No repositório GitHub, publiquei README, licença e imagens, mas não incluí o corpus, o código de preparação, o script de treinamento, os logs nem os checkpoints intermediários [1]. A arquitetura e a inferência permanecem verificáveis; para reproduzir o treinamento, uma próxima versão precisa incorporar esses materiais.
Ficha técnica
| Propriedade | Valor publicado ou calculado |
|---|---|
| Idioma declarado | Nheengatu, ISO 639-3 yrl |
| Tarefa | fill-mask / MLM |
| Classe | BertForMaskedLM |
| Encoder | 12 camadas, 12 cabeças por camada, dimensão oculta 768 |
| Camada intermediária | 3.072 dimensões, ativação GELU |
| Contexto máximo do modelo | 128 posições, com posições absolutas |
| Vocabulário na configuração | 32.768 entradas |
| Itens realmente publicados no tokenizer | 17.003, incluindo 5 especiais |
Parâmetros no safetensors | 110.946.560 em float32 |
| Dropout configurado | 0 para estados ocultos e probabilidades de atenção |
| Licença declarada | divergente: CC BY-SA 4.0 no GitHub; CC BY 4.0 no Hub |
O formato é semelhante ao BERT Base, mas não idêntico: o BERT Base original usava até 512 posições e vocabulário de 30.522 itens na versão inglesa uncased [7]. Aqui, 128 posições reduzem memória e custo quadrático da atenção, mas limitam o contexto a no máximo 126 tokens de conteúdo quando [CLS] e [SEP] são adicionados.
O checkpoint que publiquei soma 110.946.560 parâmetros. Embeddings somam 25.267.200; cada bloco encoder, 7.087.872; os 12 blocos, 85.054.464; transformação e viés da cabeça MLM, 624.896. A matriz de saída é compartilhada com os embeddings:
A língua e o que um corpus representa
O nheengatu descende do tupinambá, uma língua da família Tupi-Guarani, e desenvolveu-se historicamente como Língua Geral Amazônica em situações intensas de contato. Foi língua de comunicação entre povos indígenas distintos, colonizadores e seus descendentes; perdeu espaço para o português sobretudo no século XIX, mas permanece vivo principalmente no Alto Rio Negro brasileiro e na Colômbia, com presença residual na Venezuela [3][4]. A descrição de Cruz focaliza variedades faladas por povos Baré, Warekena e Baniwa; trabalhos de Avila, Navarro e CompLin registram também léxico, ortografias e processos contemporâneos de ensino e revitalização [3][5][6].

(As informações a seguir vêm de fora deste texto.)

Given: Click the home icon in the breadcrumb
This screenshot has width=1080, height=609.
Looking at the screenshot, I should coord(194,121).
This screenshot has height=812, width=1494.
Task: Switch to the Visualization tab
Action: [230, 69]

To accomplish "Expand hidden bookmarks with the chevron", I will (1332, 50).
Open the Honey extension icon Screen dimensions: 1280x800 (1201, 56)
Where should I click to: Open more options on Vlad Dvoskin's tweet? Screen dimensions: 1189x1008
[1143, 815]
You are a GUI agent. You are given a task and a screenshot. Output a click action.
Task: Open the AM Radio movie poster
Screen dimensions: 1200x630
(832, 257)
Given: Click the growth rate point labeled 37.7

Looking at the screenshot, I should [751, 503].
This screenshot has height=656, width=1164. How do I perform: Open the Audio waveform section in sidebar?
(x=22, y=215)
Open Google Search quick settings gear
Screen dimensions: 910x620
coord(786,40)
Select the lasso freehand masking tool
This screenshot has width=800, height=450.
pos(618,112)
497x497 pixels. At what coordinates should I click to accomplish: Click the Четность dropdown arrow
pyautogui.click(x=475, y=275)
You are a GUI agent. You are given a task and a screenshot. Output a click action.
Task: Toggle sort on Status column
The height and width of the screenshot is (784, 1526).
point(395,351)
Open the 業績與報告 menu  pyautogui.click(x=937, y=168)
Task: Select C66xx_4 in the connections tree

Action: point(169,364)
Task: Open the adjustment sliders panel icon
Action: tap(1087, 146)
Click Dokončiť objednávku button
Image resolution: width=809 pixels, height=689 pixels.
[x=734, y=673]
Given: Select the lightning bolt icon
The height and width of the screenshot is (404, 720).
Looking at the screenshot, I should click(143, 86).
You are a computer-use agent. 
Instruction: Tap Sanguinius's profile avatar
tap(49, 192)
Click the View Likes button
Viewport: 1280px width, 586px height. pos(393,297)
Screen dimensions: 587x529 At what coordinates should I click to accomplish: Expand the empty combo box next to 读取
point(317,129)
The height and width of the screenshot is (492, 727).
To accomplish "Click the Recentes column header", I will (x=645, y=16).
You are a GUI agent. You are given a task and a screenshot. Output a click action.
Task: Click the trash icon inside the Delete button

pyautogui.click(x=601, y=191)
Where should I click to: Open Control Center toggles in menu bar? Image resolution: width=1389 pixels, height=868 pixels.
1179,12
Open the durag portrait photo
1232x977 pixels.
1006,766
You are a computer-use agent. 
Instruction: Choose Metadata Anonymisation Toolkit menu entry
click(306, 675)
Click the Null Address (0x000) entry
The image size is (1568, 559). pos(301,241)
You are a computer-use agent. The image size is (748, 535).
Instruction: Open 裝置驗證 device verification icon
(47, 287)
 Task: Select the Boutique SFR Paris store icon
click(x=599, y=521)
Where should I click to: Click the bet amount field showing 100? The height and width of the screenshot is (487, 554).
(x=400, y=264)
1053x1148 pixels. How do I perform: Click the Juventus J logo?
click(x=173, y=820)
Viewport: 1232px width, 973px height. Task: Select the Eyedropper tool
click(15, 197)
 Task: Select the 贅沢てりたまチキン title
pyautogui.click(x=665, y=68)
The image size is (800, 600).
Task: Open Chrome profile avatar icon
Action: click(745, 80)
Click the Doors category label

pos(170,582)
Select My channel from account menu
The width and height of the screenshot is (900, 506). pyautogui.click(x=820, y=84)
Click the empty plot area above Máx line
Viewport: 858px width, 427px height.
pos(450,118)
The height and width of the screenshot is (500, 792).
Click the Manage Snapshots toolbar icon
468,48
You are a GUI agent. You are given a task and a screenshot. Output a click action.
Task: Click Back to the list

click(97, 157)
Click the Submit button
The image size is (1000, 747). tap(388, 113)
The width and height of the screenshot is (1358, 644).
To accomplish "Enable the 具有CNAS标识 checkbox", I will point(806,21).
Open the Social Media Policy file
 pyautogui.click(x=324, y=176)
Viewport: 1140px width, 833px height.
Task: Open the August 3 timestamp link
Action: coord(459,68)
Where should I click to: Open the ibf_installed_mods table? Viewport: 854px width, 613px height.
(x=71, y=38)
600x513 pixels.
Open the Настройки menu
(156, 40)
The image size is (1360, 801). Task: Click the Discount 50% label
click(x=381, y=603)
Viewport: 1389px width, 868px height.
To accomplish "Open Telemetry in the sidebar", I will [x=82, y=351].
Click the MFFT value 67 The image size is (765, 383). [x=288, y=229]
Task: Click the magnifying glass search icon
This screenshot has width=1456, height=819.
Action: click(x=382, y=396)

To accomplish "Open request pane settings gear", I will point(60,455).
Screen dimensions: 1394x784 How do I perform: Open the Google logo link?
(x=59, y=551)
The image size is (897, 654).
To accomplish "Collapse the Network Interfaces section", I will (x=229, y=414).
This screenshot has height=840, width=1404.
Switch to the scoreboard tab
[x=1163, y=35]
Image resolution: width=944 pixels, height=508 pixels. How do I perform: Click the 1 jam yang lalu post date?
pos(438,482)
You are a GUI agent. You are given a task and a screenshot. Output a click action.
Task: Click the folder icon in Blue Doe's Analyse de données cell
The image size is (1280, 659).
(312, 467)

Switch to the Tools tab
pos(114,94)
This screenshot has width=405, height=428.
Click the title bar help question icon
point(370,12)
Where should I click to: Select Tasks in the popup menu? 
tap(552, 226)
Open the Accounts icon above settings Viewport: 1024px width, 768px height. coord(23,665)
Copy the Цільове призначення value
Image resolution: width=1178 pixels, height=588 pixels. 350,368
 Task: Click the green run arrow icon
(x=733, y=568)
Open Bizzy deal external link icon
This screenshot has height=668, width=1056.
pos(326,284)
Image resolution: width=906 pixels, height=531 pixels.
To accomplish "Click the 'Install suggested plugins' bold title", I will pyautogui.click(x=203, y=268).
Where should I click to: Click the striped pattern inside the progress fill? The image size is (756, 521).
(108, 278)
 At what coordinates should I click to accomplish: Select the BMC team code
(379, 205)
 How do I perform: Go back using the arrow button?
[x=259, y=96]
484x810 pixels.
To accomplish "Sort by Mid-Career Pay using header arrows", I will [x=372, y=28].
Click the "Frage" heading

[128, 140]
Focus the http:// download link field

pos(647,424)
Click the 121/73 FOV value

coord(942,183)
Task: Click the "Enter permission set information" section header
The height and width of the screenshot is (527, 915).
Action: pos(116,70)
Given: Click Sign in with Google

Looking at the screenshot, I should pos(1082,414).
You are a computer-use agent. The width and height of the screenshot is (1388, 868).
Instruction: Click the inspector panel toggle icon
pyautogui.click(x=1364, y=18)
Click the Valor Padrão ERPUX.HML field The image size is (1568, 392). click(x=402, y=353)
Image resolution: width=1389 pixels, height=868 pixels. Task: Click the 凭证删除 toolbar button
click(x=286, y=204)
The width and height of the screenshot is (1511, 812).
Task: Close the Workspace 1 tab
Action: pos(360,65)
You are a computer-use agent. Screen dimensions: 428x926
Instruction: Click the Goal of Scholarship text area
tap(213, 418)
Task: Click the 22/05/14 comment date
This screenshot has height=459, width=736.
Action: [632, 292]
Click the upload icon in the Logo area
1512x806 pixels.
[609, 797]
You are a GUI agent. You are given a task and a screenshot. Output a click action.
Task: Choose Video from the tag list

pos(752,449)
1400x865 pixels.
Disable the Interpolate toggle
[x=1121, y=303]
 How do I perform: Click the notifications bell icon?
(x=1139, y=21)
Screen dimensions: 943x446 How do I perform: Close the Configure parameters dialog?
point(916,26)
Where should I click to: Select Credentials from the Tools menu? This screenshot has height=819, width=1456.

“Nheengatu”, portanto, não designa um texto uniforme. Há variação regional, geracional e ortográfica, além de uma documentação escrita que atravessa séculos. Impressos missionários, vocabulários oitocentistas, transcrições de fala, literatura, gramáticas, dicionários e uma tradução constitucional contemporânea respondem a finalidades e relações de poder diferentes. Misturá-los pode ampliar cobertura histórica, mas também pode fazer o modelo tratar grafias antigas, português, linguagem religiosa e variedades específicas como se fossem uma única distribuição atual.
Um modelo treinado em publicações disponíveis não representa automaticamente todas as comunidades falantes. A própria abundância documental é seletiva: escrita publicada tende a favorecer instituições, autores e gêneros que tiveram meios de registro. Material oral, uso cotidiano, variedades locais e conhecimento que não deve circular fora de seu contexto podem estar ausentes por boas razões. Cobertura técnica e legitimidade comunitária são dimensões distintas.
Como reuni o corpus de treinamento
Reuni textos de livros, artigos e sites, preparei o material e publiquei a mesma bibliografia nos cards em inglês e português [2]. A lista reúne mais de quarenta referências, mas na primeira versão não associei cada fonte a páginas, trechos, contagens de tokens, variedade ou papel no corpus.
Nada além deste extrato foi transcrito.